The lot began to take shape, and the Ranch Team then put on their engineering caps, and constructed a road. It was formed with efficient flow from the pre-existing tote-road leading to the lot, and made level, derooted, and derocked, then packed solid enough for the tractors, trucks, and heavy equipment to be driven over it.

Part of ranching, we have discovered, is becoming a jack of all trades. We've learned things we didn't realize we'd ever need to know. We've used geometry, algebra, and the Pythagorean Theorem before breakfast some days, to figure out how to construct portions of our project. Experienced farmers and ranchers, and construction workers, are some of the smartest people on the planet - don't let anyone tell you otherwise (we have a totally new respect for them). Stay in school, kids.

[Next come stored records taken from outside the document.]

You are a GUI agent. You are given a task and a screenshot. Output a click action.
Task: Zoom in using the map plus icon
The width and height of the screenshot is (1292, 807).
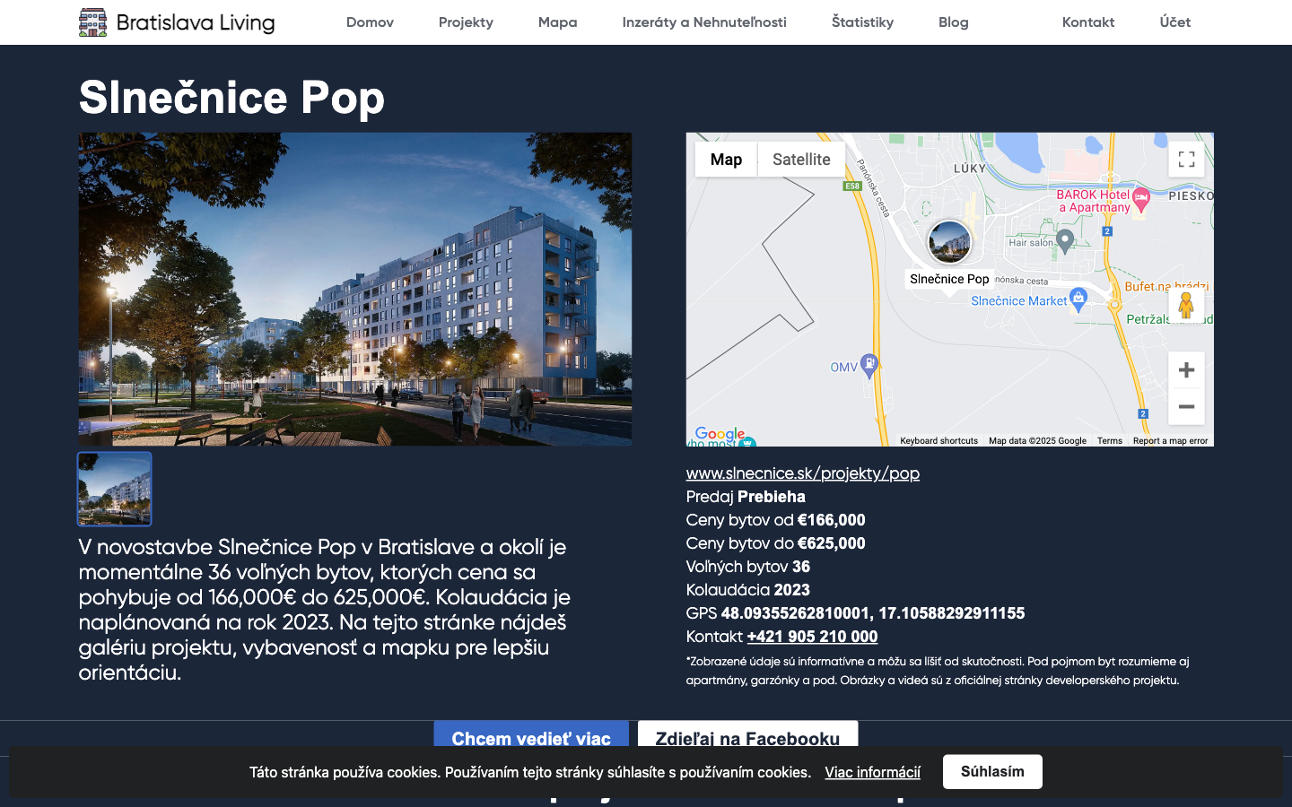[1186, 369]
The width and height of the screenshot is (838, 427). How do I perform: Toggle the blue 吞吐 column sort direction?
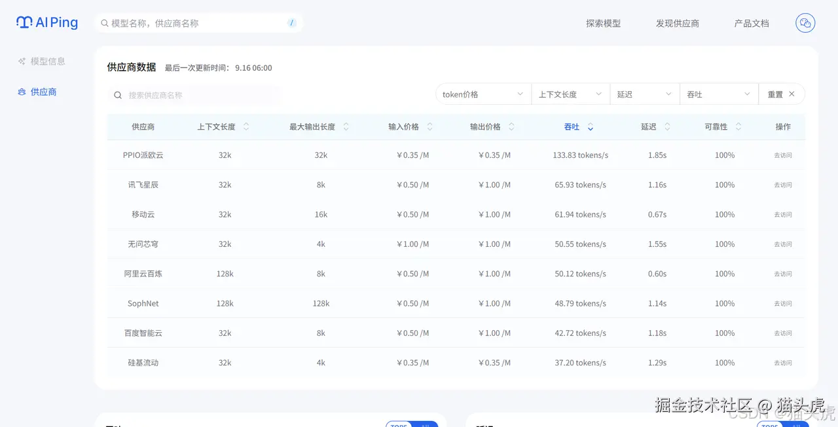coord(589,126)
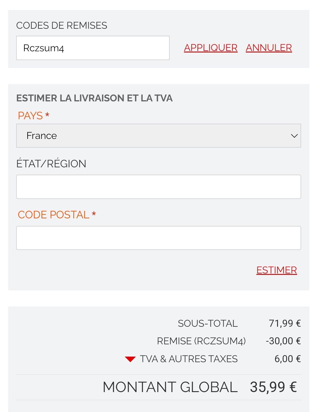Image resolution: width=317 pixels, height=412 pixels.
Task: Apply the discount code with APPLIQUER
Action: [210, 48]
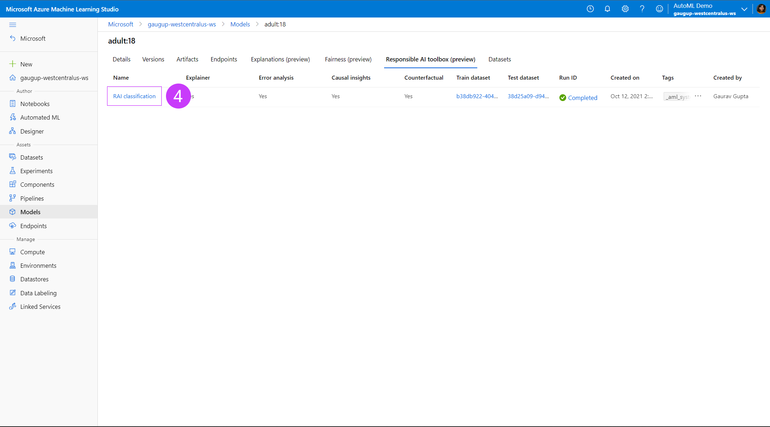The height and width of the screenshot is (427, 770).
Task: Collapse the sidebar with hamburger icon
Action: [12, 25]
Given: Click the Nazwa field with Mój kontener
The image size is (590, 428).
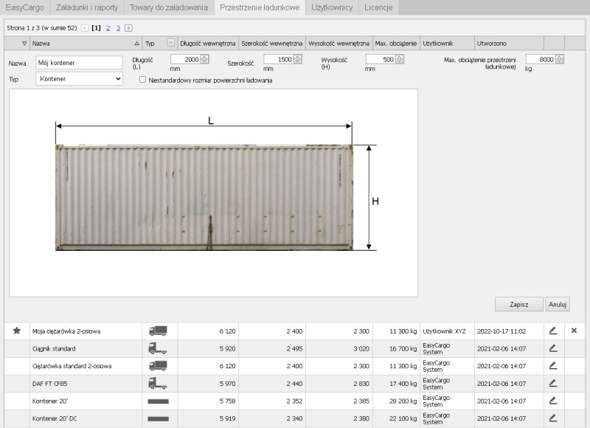Looking at the screenshot, I should pos(78,63).
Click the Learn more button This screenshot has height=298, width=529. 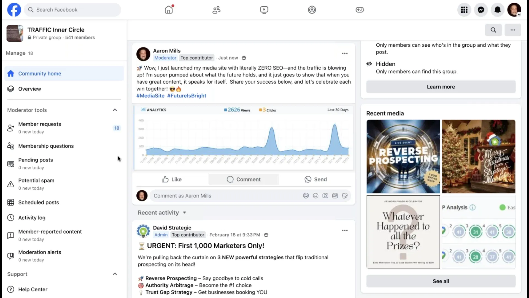tap(441, 87)
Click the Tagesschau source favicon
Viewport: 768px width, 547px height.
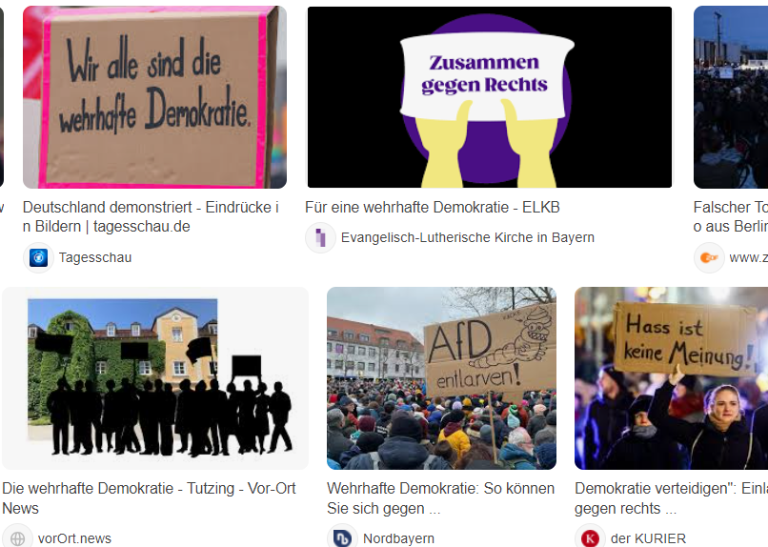38,257
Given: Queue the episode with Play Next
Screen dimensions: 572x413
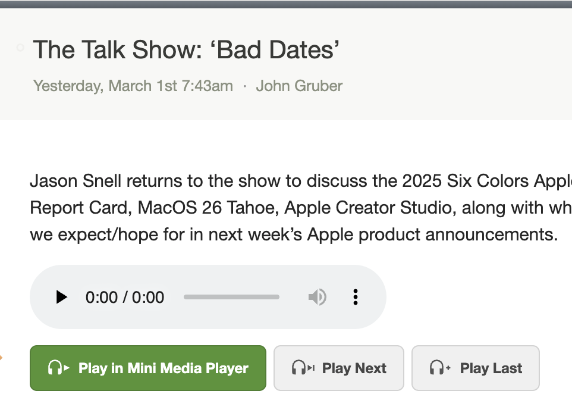Looking at the screenshot, I should 338,368.
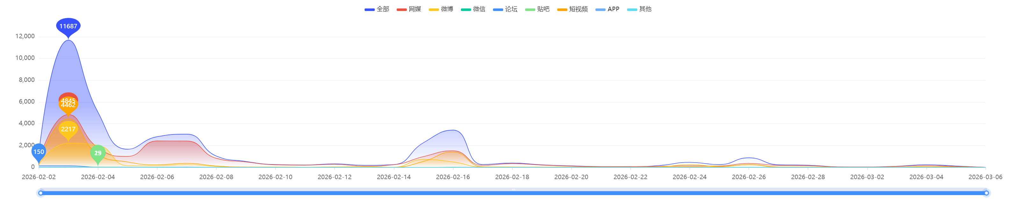1016x204 pixels.
Task: Click the 短视频 legend item
Action: pos(572,9)
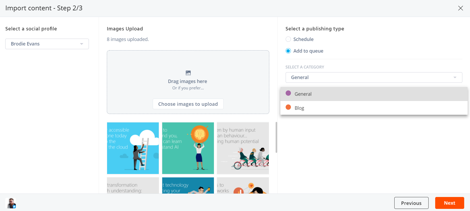Select the Add to queue option
Image resolution: width=470 pixels, height=211 pixels.
click(288, 51)
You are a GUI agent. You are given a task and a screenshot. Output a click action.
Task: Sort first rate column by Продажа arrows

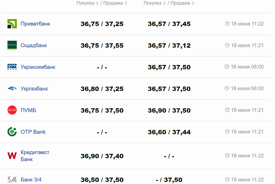(x=126, y=3)
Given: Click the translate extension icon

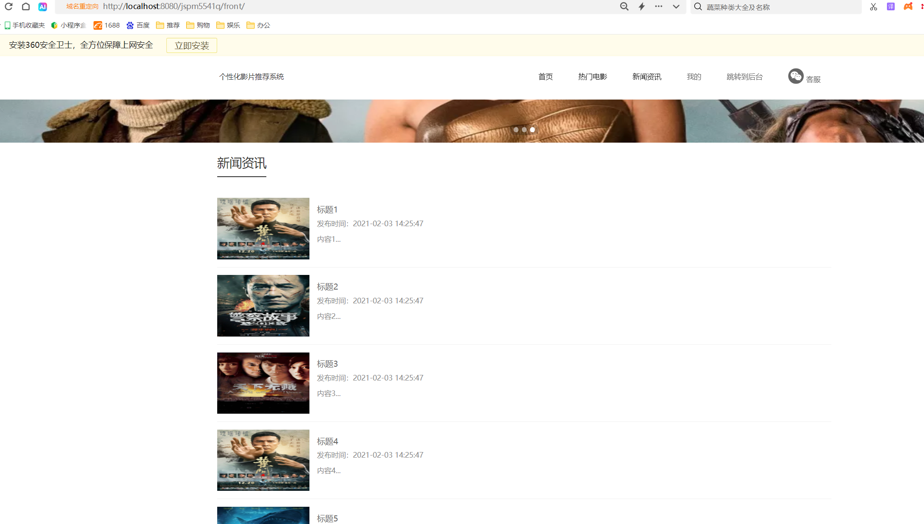Looking at the screenshot, I should pyautogui.click(x=891, y=6).
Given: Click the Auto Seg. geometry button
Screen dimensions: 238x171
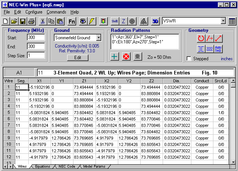Looking at the screenshot, I should tap(219, 48).
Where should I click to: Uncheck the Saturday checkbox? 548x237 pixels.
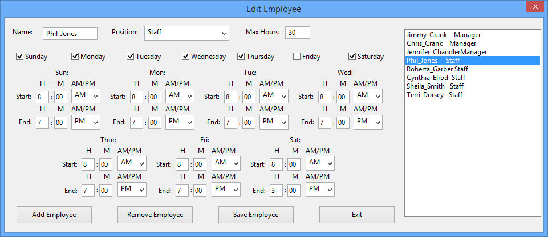pos(352,56)
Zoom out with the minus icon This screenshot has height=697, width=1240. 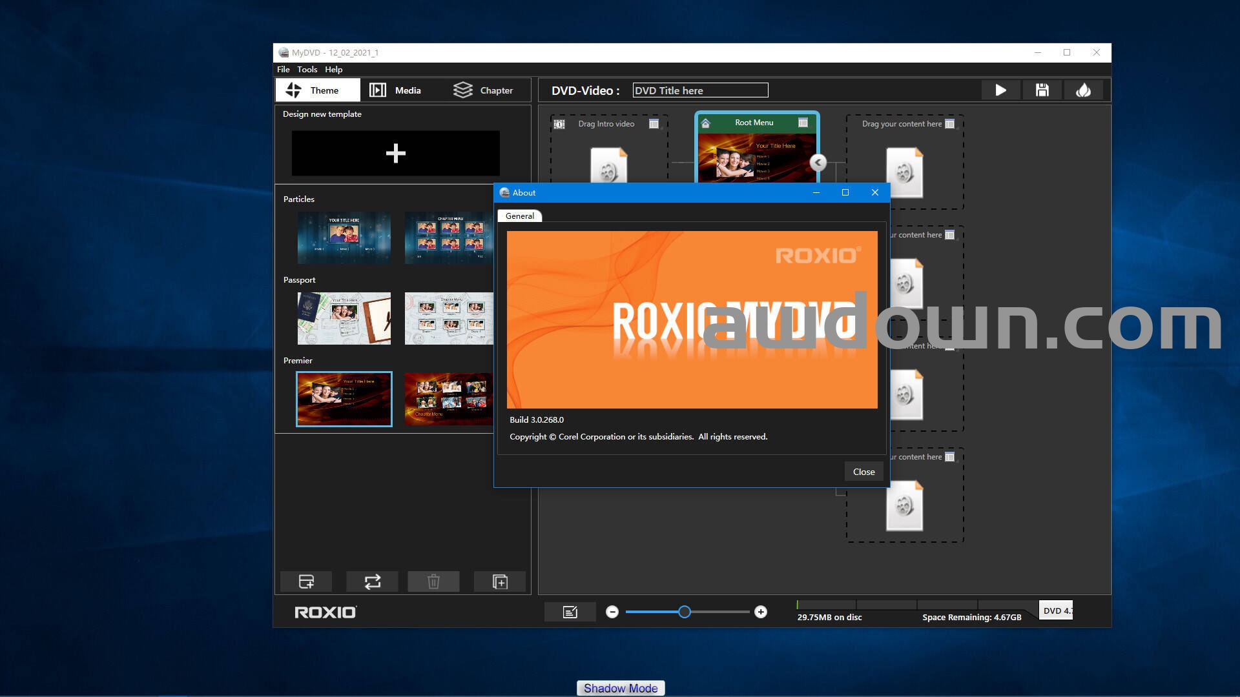[x=612, y=612]
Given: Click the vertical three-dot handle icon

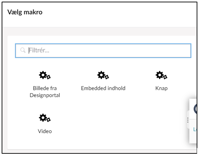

Once the lot was completely cleared and the barn kit has been put on order (which also took months of planning and design for the utmost functionality and budgeting), the next step was figuring out how to properly operate forklifts and accept delivery of massive lumber trusses, and metal materials, windows, and doors that had to be carried from the road, almost a mile into the woods.

Of course, before anything could be built, the land needed to be level. We sourced the fill from the area where we opted to dig a pond - which was mutually beneficial. While it created an aesthetically pleasing view and opened up our front yard, it also provided a safety measure in the event of a fire, and made our wet property more useful, while saving us lots of money on soil, and allowing us to level the lot for the barn (and making a flock of geese and ducks spoiled beyond measure). This definitely took some creative thinking. At the time, the Ranch Team also learned how to engineer digging a hole - something that you didn't know was so multi-faceted! The grade for the sides had to be measured, the depth had to be right, test holes had to be dug, overflow pipes had to be installed, and oh right - more trees had to be cleared and processed. They then had to learn how to operate dump trucks and heavy machinery (with professional supervision) to get the job completed, and move the dirt.

Pond Area Before:


Pond After:

And then of course, it was time to put it all together. The Ranch Team learned to use all kinds of new tools for metal work, wood work, they mixed 6,000 pounds of cement by hand (you heard that right - I don't think I have ever seen men so dirty and sweaty), poured footings, and then the structure began to form.

The sound of saws and self-tapping screws, drill bits and hammers, metal shears, caulking guns, insulation sheets, blue print pages, crushed beer cans and curse words mark the sounds of this summer, maybe with a few notes from a country guitar melody in the background. The sweat poured buckets while the building took shape, and the barn began to look like a barn.